Provide a character-exact reproduction of the lines from the line with "Az adatvédelmi tájékoztatóban" to the end of the entries.

▶

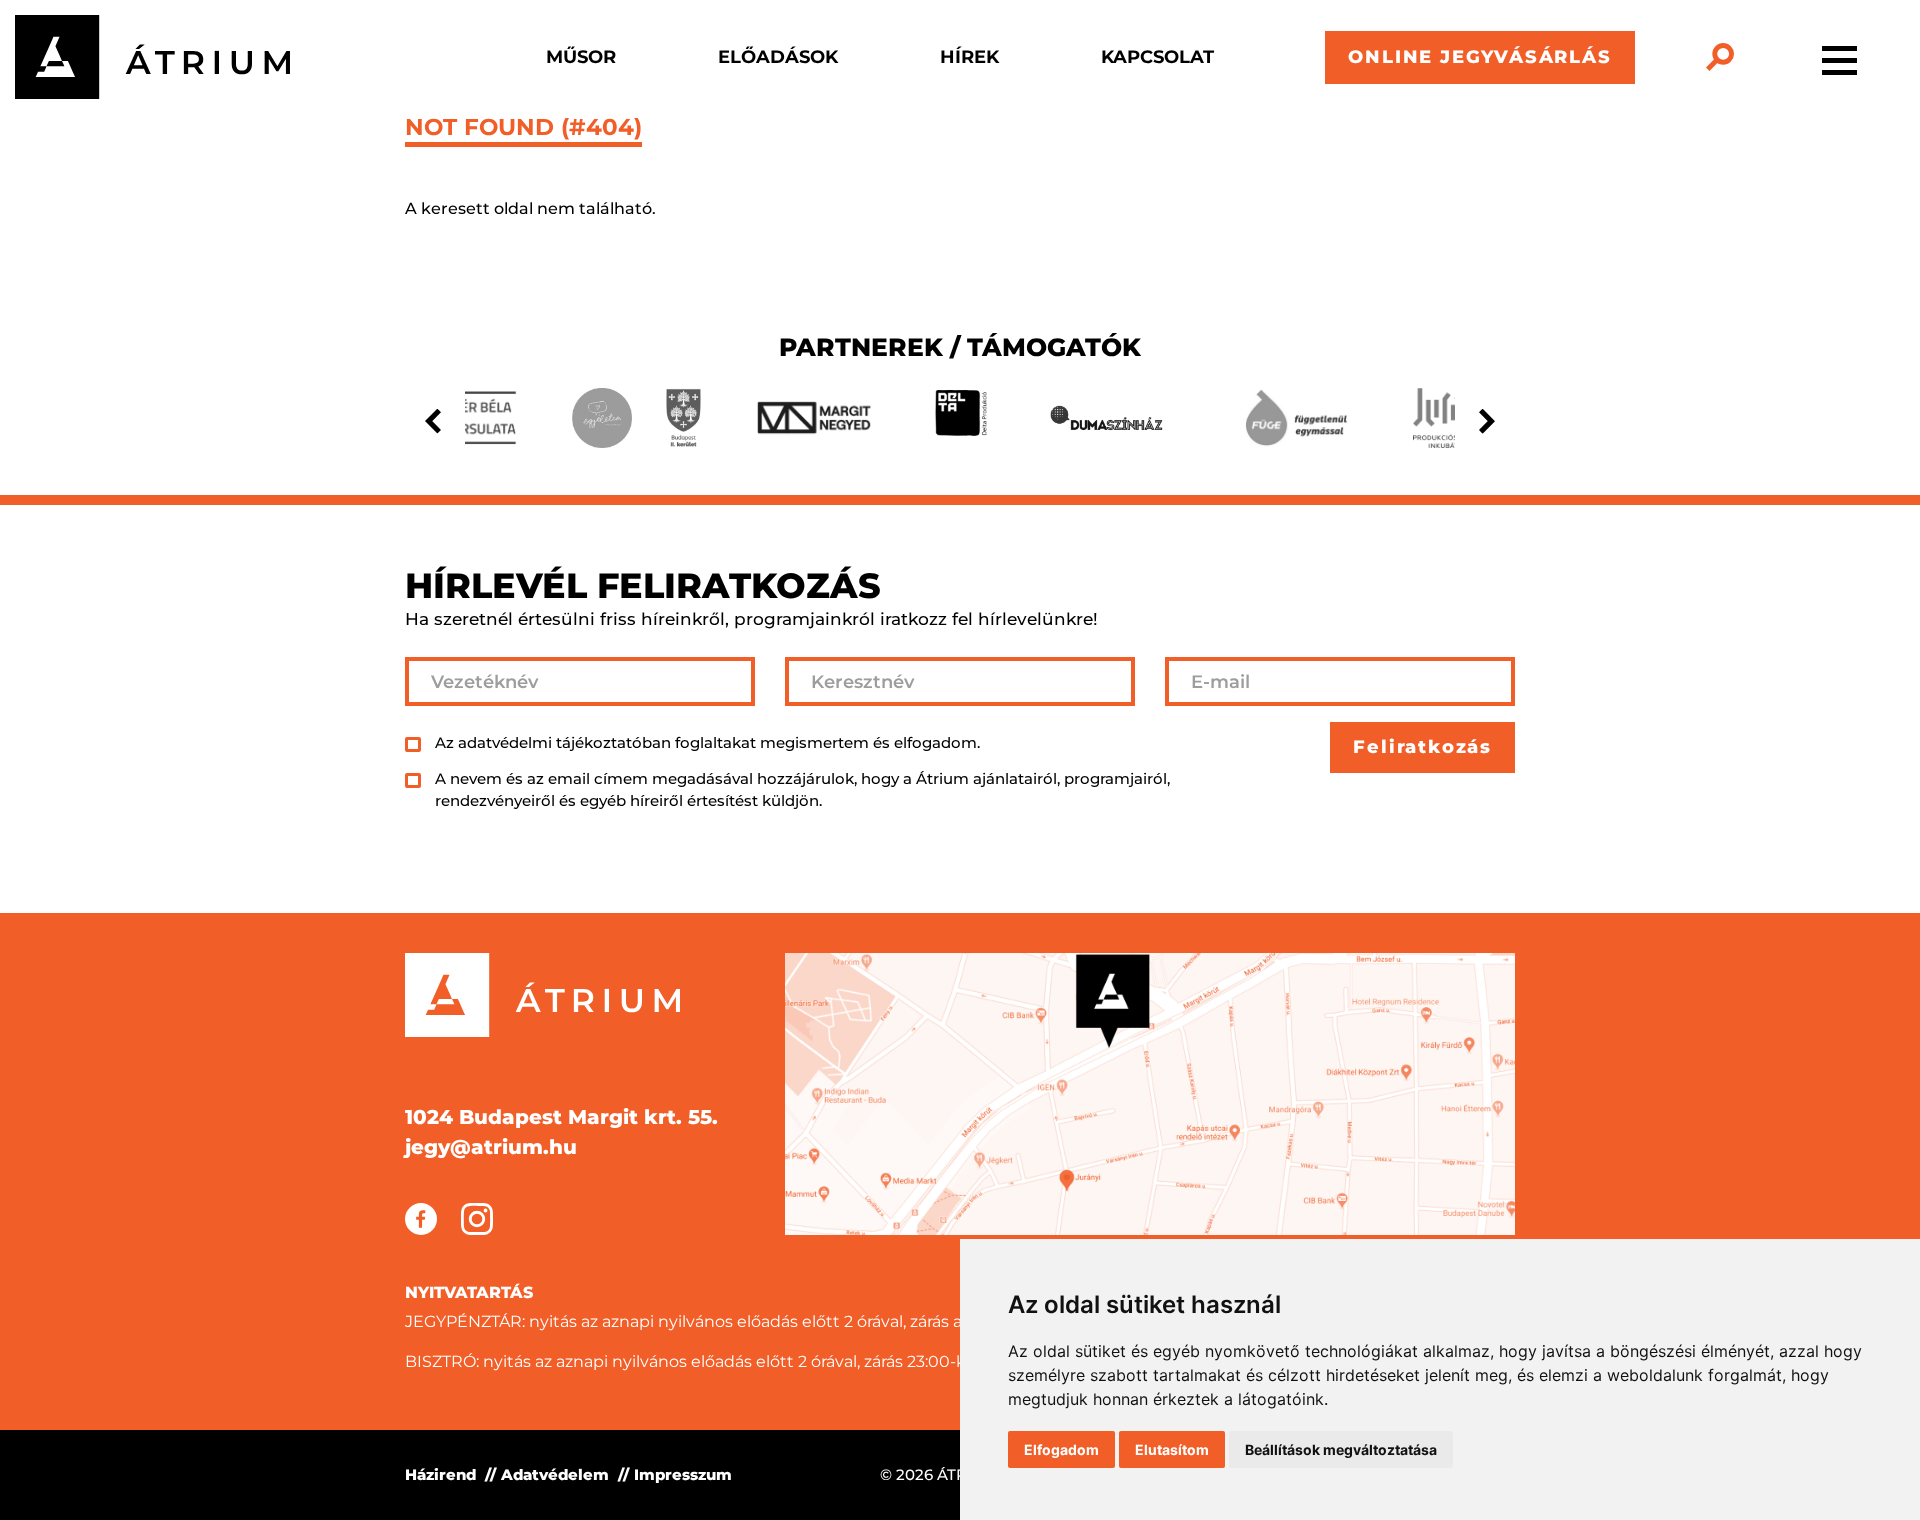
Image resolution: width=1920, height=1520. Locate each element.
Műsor (581, 57)
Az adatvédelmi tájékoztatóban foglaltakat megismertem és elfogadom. (707, 742)
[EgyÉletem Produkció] (602, 418)
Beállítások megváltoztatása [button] (1341, 1449)
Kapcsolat (1157, 57)
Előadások (778, 57)
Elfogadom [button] (1061, 1449)
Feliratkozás (1422, 747)
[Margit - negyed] (814, 417)
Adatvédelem (555, 1474)
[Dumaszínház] (1107, 418)
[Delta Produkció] (960, 418)
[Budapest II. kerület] (683, 418)
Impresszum (683, 1474)
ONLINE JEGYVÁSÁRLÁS (1479, 57)
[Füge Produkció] (1295, 418)
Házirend (440, 1474)
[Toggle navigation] (1839, 57)
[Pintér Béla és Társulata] (471, 418)
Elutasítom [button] (1172, 1449)
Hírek (969, 57)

◀

■ Solution for this exercise:
Az adatvédelmi tájékoztatóban foglaltakat megismertem és elfogadom. (707, 742)
[EgyÉletem Produkció] (602, 418)
Beállítások megváltoztatása [button] (1341, 1449)
Kapcsolat (1157, 57)
Előadások (778, 57)
Elfogadom [button] (1061, 1449)
Feliratkozás (1422, 747)
[Margit - negyed] (814, 417)
Adatvédelem (555, 1474)
[Dumaszínház] (1107, 418)
[Delta Produkció] (960, 418)
[Budapest II. kerület] (683, 418)
Impresszum (683, 1474)
ONLINE JEGYVÁSÁRLÁS (1479, 57)
[Füge Produkció] (1295, 418)
Házirend (440, 1474)
[Toggle navigation] (1839, 57)
[Pintér Béla és Társulata] (471, 418)
Elutasítom [button] (1172, 1449)
Hírek (969, 57)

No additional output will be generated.